Thursday, March 26, 2015

The Patron Saint For Comedians


A well-known legend has persisted from earliest times. As deacon in Rome, Lawrence was charged with the responsibility for the fabric merchandise of the church and also the distribution of almsgiving to the poor. once Lawrence knew he would be in remission just like the pope, he wanted out the poor, widows and orphans of Rome and gave all of them the money he had to be had, merchandising even the sacred vessels to extend the add. once the administrator of Rome detected of this, he notional that the Christians should have appreciable treasure. He sent for Lawrence and aforementioned, “You Christians say we have a tendency to area unit cruel to you, however that's not what I even have in mind. i'm told that your clergymen supply in gold, that the sacred blood is received in silver cups, that you just have golden candlesticks at your evening services.
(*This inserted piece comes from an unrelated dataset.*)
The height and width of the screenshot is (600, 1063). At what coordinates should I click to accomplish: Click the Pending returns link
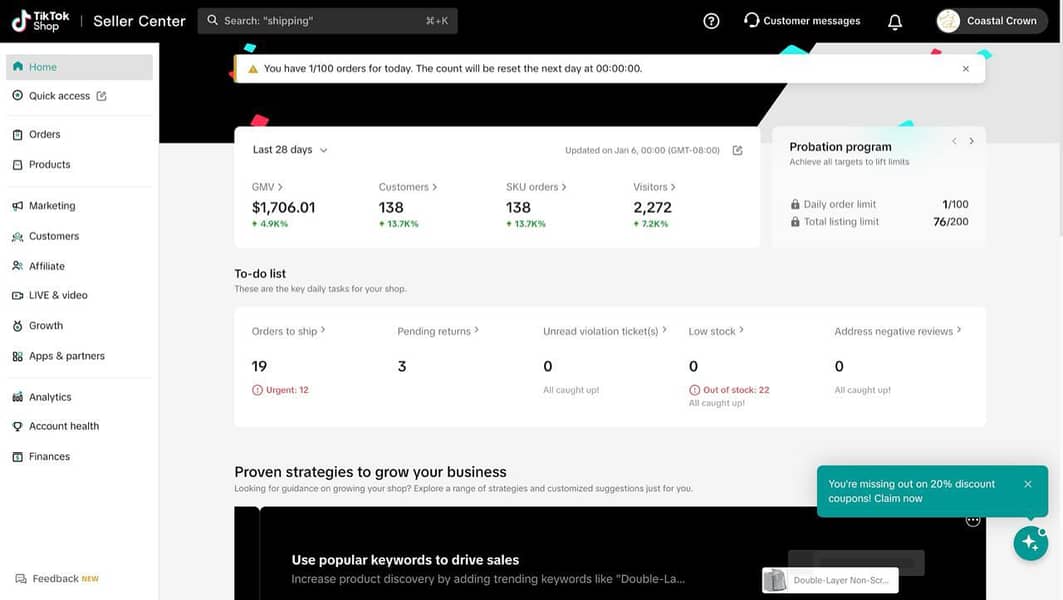(437, 331)
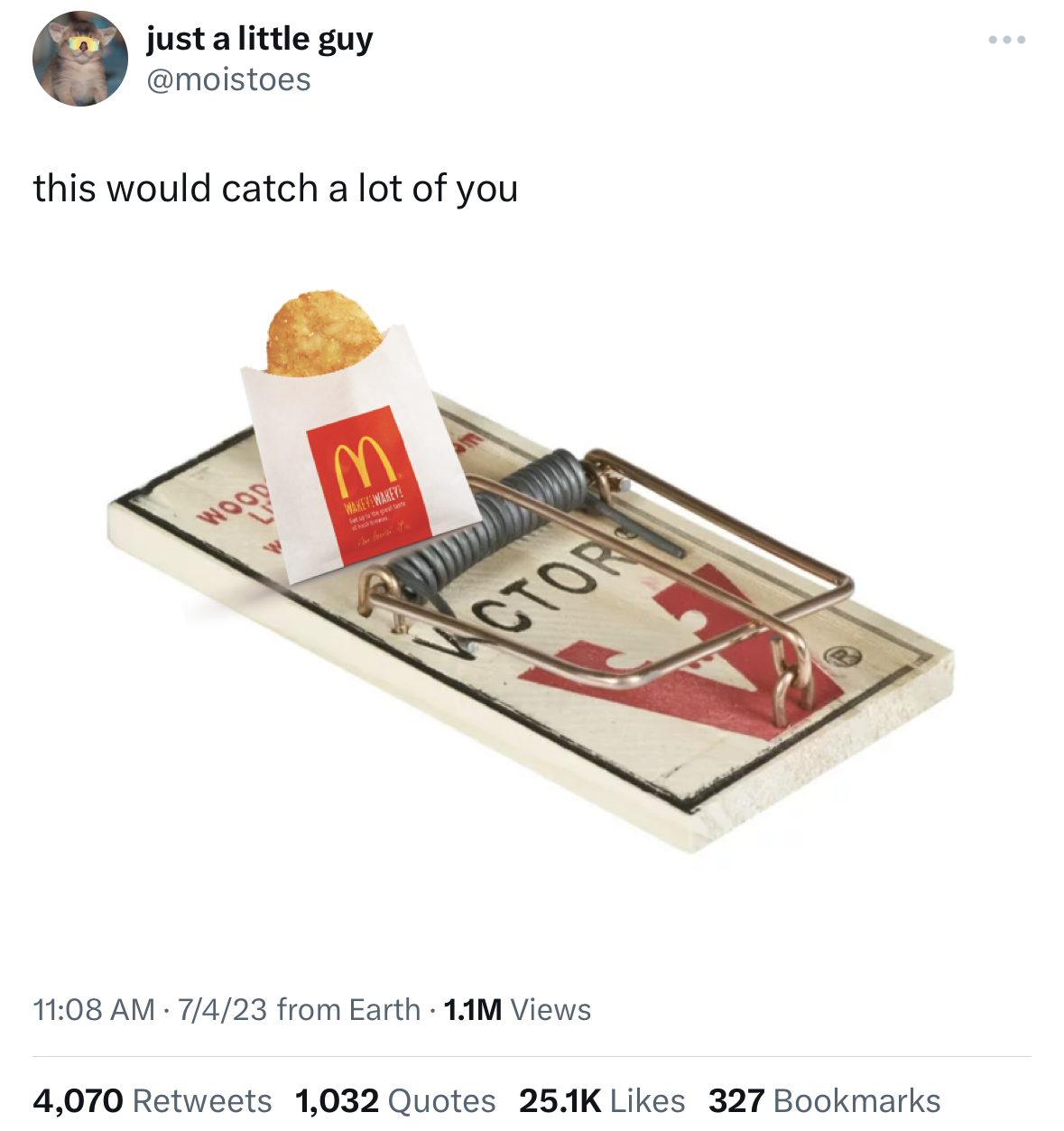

Now, your belief says you want to render to Caesar what's his. Bring these treasures—the emperor wants them to keep up his forces. God doesn't cause cash to be counted: He brought none of it into the globe with him—only words. provide Maine the money, therefore, and be wealthy in words.”

Lawrence replied that the church was so wealthy. “I can show you a valuable half. however provide Maine time to line everything so as and create a listing.” once 3 days he gathered a good variety of blind, lame, maimed, leprous, parentless and single persons and place them in rows. once the administrator arrived, Lawrence merely aforementioned, “These area unit the treasure of the church.”

The administrator was thus angry he told Lawrence that he would so have his would like to die—but it'd be little by little. He had a good gridiron ready, with coals below it, and had Lawrence’s body placed thereon. once the martyr had suffered the pain for an extended time, the legend concludes, he created his celebrated cheerful remark, “It is well done. flip Maine over!”